***** Task inputs

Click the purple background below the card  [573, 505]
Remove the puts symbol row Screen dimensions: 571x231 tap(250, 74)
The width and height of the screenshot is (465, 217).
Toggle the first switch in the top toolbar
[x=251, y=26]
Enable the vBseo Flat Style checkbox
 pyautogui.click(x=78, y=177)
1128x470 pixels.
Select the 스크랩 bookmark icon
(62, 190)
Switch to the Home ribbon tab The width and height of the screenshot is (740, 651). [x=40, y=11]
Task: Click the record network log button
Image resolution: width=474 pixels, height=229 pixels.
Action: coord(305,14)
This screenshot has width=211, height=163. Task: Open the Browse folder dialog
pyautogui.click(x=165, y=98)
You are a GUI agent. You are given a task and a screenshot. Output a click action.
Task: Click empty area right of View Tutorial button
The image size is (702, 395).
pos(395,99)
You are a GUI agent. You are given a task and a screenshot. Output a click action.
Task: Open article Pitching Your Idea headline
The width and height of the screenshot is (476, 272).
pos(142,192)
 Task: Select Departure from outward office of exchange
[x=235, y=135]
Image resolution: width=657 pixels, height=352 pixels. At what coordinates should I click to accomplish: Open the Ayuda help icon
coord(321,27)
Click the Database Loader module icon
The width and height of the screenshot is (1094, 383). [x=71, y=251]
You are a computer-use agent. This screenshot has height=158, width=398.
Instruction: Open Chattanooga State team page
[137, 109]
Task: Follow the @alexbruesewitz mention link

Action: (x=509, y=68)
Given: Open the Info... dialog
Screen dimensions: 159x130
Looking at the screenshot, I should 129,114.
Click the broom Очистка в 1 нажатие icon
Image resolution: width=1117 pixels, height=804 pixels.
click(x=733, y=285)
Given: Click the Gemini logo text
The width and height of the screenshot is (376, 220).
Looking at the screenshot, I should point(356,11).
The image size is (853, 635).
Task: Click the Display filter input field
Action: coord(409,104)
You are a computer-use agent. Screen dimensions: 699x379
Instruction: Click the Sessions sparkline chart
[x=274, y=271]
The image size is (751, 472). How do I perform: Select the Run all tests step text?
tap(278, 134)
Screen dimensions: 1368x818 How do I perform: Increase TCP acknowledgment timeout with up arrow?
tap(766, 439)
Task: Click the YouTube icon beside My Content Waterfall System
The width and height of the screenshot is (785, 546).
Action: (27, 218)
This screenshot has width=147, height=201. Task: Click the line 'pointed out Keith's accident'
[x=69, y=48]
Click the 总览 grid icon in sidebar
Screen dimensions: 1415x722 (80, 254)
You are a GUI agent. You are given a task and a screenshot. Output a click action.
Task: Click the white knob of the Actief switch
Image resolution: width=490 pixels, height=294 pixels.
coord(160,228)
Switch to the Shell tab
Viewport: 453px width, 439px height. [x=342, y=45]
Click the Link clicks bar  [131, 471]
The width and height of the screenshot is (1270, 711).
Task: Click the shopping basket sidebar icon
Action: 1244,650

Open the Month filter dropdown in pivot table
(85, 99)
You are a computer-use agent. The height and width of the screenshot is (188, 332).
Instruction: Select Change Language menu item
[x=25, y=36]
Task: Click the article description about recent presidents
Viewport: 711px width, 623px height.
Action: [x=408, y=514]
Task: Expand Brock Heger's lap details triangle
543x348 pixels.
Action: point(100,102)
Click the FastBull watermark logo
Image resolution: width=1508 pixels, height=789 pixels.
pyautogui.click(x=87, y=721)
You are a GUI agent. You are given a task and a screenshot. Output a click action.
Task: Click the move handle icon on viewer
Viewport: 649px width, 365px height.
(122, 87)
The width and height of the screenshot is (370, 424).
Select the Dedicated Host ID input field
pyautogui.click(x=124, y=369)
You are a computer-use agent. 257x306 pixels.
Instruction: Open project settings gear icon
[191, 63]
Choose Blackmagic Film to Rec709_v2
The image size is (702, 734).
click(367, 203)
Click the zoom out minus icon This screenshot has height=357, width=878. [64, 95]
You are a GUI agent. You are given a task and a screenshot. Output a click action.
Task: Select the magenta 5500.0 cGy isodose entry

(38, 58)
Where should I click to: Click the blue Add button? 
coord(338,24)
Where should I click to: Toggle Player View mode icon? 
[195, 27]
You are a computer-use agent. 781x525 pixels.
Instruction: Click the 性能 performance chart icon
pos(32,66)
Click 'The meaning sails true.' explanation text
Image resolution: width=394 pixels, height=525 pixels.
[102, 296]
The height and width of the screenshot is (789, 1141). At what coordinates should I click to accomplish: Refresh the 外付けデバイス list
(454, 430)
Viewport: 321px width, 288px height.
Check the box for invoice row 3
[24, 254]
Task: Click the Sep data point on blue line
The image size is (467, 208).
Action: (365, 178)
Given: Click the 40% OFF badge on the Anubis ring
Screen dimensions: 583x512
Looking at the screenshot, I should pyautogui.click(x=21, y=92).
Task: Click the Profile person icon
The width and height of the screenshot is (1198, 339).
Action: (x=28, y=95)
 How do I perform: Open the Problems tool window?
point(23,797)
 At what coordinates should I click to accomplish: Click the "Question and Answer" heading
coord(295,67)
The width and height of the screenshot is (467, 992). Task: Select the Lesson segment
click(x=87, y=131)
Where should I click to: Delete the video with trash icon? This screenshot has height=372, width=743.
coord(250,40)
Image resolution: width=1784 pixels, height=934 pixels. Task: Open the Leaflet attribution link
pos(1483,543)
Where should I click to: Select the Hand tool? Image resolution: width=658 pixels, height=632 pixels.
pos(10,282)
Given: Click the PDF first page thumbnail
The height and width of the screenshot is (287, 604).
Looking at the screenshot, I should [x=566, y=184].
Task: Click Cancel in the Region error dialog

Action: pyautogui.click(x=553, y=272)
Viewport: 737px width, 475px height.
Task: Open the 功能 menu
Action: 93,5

**********

_Given task:_ List each line in the rows above that contains the string "Instruction". Case matters.

_Written answer:_
Instruction: Open Chattanooga State team page
Instruction: Click the Sessions sparkline chart
Instruction: Select Change Language menu item
Instruction: Open project settings gear icon
Instruction: Click the 性能 performance chart icon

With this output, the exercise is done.